*Aim*: Copy out the records word for word, starting with the line containing "Expand the SIP - Dropped Calls chart" and going through the line containing "click(20, 21)". Include both of those lines and nothing else.

*Entries supplied*:
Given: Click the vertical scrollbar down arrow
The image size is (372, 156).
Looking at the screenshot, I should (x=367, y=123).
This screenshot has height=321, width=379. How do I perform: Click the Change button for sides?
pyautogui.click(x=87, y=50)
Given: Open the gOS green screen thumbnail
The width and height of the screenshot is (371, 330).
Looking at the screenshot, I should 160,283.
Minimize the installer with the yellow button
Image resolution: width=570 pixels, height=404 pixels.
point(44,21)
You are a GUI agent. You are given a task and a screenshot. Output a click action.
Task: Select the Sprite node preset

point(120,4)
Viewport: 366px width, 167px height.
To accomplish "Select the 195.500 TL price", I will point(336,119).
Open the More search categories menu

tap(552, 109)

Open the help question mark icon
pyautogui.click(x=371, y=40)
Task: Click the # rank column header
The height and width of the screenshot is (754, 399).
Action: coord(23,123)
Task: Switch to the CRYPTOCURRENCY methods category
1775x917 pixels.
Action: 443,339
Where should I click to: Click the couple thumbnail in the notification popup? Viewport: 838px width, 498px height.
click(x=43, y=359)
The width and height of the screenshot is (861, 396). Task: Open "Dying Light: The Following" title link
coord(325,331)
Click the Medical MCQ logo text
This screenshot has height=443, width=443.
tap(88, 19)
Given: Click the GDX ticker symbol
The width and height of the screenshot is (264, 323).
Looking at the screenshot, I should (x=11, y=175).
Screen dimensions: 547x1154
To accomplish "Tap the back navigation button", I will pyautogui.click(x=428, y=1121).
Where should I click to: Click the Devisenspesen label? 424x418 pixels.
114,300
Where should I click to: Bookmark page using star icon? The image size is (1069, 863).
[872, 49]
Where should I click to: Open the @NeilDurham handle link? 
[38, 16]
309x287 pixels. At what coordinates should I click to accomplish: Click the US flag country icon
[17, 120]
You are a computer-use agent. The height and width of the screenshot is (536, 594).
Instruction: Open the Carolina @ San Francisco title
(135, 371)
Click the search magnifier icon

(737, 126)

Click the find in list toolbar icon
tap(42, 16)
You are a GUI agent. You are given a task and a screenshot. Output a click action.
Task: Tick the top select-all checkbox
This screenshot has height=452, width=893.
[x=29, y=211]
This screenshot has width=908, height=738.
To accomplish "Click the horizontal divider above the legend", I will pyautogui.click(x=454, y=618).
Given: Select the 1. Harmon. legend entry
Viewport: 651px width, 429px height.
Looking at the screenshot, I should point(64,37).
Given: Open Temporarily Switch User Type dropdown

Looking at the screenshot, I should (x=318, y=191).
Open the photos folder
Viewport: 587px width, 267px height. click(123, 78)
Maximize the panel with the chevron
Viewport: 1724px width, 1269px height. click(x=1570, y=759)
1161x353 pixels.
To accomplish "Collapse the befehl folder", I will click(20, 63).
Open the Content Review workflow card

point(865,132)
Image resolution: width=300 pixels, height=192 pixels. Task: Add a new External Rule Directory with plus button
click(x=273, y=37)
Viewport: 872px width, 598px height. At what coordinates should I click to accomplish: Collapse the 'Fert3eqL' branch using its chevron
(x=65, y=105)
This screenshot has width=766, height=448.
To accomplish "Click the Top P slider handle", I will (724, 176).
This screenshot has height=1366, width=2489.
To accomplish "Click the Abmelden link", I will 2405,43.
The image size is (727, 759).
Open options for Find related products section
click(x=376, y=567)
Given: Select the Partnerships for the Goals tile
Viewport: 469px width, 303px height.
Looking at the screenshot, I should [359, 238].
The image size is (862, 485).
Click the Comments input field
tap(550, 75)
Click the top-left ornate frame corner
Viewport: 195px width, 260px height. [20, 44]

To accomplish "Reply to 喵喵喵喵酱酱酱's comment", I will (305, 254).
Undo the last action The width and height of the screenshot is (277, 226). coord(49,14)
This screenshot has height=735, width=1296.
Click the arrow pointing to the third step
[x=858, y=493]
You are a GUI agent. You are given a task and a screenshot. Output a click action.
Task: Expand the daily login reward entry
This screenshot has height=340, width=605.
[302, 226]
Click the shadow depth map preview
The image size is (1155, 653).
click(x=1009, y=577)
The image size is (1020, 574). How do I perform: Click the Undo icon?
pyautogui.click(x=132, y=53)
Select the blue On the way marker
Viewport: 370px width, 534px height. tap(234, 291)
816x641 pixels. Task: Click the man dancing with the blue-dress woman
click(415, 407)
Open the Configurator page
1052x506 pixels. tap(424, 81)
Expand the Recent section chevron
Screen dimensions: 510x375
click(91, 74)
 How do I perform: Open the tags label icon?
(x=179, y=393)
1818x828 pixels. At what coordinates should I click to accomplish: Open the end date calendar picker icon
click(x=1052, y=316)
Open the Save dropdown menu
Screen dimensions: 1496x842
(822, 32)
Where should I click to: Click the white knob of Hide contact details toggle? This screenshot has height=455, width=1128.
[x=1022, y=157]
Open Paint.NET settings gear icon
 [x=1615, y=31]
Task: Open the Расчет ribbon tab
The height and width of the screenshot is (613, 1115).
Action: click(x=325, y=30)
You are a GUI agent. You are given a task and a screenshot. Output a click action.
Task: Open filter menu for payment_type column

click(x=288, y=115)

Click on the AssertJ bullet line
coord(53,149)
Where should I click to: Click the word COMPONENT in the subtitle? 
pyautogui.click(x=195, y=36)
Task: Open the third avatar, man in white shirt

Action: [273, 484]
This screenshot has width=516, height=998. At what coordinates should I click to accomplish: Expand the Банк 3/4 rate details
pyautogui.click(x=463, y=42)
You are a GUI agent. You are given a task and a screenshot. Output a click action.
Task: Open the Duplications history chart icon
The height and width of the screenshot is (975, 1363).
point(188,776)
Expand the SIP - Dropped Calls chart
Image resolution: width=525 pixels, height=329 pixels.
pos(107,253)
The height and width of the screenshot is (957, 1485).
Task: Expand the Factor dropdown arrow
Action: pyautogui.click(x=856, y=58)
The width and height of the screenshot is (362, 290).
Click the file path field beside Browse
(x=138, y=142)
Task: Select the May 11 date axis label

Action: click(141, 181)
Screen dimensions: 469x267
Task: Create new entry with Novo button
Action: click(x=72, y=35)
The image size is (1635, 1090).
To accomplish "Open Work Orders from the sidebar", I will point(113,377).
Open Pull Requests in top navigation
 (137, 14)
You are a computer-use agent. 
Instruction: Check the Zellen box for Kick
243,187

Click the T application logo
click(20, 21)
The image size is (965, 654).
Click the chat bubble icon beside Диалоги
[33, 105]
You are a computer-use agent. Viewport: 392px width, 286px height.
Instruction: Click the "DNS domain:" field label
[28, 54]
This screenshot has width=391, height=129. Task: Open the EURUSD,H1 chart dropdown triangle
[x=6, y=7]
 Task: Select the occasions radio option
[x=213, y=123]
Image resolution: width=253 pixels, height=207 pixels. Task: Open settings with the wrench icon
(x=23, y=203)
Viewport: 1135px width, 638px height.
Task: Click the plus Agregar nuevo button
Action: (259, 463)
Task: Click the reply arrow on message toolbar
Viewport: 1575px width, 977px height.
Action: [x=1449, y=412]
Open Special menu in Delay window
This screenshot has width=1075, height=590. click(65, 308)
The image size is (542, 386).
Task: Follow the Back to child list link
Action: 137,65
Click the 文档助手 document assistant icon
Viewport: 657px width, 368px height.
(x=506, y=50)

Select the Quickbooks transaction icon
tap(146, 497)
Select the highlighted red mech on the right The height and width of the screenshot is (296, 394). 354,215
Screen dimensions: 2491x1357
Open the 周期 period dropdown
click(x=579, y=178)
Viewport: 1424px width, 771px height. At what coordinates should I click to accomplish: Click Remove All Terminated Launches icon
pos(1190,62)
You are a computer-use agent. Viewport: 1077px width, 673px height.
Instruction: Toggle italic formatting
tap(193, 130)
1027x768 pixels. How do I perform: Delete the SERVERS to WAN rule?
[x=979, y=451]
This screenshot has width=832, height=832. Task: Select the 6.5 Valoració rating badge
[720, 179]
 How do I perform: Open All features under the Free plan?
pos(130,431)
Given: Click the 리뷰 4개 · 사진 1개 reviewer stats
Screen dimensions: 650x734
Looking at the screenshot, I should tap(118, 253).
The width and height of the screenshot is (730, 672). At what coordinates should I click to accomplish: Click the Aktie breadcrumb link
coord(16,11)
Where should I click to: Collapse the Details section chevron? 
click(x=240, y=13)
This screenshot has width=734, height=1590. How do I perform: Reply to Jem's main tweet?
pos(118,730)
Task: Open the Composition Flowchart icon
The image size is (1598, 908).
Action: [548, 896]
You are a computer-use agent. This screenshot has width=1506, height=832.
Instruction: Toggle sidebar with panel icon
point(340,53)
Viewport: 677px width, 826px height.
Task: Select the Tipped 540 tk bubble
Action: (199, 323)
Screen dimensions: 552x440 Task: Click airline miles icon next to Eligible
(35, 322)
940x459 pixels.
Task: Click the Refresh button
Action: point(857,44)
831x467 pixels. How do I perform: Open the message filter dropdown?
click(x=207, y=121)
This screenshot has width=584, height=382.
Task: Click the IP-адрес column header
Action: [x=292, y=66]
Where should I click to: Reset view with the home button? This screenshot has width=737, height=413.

*Output of the task*:
Expand the SIP - Dropped Calls chart
Image resolution: width=525 pixels, height=329 pixels.
pos(107,253)
The height and width of the screenshot is (957, 1485).
Task: Expand the Factor dropdown arrow
Action: pyautogui.click(x=856, y=58)
The width and height of the screenshot is (362, 290).
Click the file path field beside Browse
(x=138, y=142)
Task: Select the May 11 date axis label

Action: click(141, 181)
Screen dimensions: 469x267
Task: Create new entry with Novo button
Action: click(x=72, y=35)
The image size is (1635, 1090).
To accomplish "Open Work Orders from the sidebar", I will point(113,377).
Open Pull Requests in top navigation
 (137, 14)
You are a computer-use agent. 
Instruction: Check the Zellen box for Kick
243,187

Click the T application logo
click(20, 21)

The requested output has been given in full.